◆ Exercise goal ◆
Pick out each line in the material below that contains the word "screenshot", and copy those lines.

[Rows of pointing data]

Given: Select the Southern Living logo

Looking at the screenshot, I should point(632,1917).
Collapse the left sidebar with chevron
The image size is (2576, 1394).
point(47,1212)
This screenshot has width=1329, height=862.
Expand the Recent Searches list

◆ Solution to the problem ◆
Looking at the screenshot, I should point(632,1917).
This screenshot has width=1329, height=862.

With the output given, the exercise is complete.